Render every line of the material below as a numbered list, omitting any blank lines.

(Source data)
[start]
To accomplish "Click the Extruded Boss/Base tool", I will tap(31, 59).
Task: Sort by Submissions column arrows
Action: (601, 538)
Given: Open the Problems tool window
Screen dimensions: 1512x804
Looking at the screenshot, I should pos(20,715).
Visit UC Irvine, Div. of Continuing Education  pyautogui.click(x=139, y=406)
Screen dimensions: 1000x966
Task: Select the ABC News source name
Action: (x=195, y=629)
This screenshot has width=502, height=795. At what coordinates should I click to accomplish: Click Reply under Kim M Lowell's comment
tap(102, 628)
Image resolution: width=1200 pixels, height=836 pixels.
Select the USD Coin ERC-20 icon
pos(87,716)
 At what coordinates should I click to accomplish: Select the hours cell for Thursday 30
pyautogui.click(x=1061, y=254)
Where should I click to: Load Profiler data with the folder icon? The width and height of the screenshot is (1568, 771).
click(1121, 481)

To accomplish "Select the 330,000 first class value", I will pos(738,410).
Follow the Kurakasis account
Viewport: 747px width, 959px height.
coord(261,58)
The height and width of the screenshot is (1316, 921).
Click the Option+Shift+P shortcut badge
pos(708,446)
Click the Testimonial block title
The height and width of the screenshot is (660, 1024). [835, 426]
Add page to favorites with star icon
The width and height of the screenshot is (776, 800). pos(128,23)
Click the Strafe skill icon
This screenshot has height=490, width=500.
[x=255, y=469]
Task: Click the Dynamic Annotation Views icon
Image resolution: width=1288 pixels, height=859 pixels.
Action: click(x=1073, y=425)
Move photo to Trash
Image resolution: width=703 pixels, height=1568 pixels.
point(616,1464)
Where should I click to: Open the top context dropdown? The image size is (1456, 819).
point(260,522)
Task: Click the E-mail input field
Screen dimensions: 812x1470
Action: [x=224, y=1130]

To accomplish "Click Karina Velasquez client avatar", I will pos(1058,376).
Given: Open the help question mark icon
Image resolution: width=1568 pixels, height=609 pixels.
[end]
The result>
1. To accomplish "Click the Extruded Boss/Base tool", I will tap(31, 59).
2. Task: Sort by Submissions column arrows
3. Action: (601, 538)
4. Given: Open the Problems tool window
5. Screen dimensions: 1512x804
6. Looking at the screenshot, I should pos(20,715).
7. Visit UC Irvine, Div. of Continuing Education  pyautogui.click(x=139, y=406)
8. Screen dimensions: 1000x966
9. Task: Select the ABC News source name
10. Action: (x=195, y=629)
11. This screenshot has width=502, height=795. At what coordinates should I click to accomplish: Click Reply under Kim M Lowell's comment
12. tap(102, 628)
13. Image resolution: width=1200 pixels, height=836 pixels.
14. Select the USD Coin ERC-20 icon
15. pos(87,716)
16.  At what coordinates should I click to accomplish: Select the hours cell for Thursday 30
17. pyautogui.click(x=1061, y=254)
18. Where should I click to: Load Profiler data with the folder icon? The width and height of the screenshot is (1568, 771).
19. click(1121, 481)
20. To accomplish "Select the 330,000 first class value", I will pos(738,410).
21. Follow the Kurakasis account
22. Viewport: 747px width, 959px height.
23. coord(261,58)
24. The height and width of the screenshot is (1316, 921).
25. Click the Option+Shift+P shortcut badge
26. pos(708,446)
27. Click the Testimonial block title
28. The height and width of the screenshot is (660, 1024). [835, 426]
29. Add page to favorites with star icon
30. The width and height of the screenshot is (776, 800). pos(128,23)
31. Click the Strafe skill icon
32. This screenshot has height=490, width=500.
33. [x=255, y=469]
34. Task: Click the Dynamic Annotation Views icon
35. Image resolution: width=1288 pixels, height=859 pixels.
36. Action: click(x=1073, y=425)
37. Move photo to Trash
38. Image resolution: width=703 pixels, height=1568 pixels.
39. point(616,1464)
40. Where should I click to: Open the top context dropdown? The image size is (1456, 819).
41. point(260,522)
42. Task: Click the E-mail input field
43. Screen dimensions: 812x1470
44. Action: [x=224, y=1130]
45. To accomplish "Click Karina Velasquez client avatar", I will pos(1058,376).
46. Given: Open the help question mark icon
47. Image resolution: width=1568 pixels, height=609 pixels.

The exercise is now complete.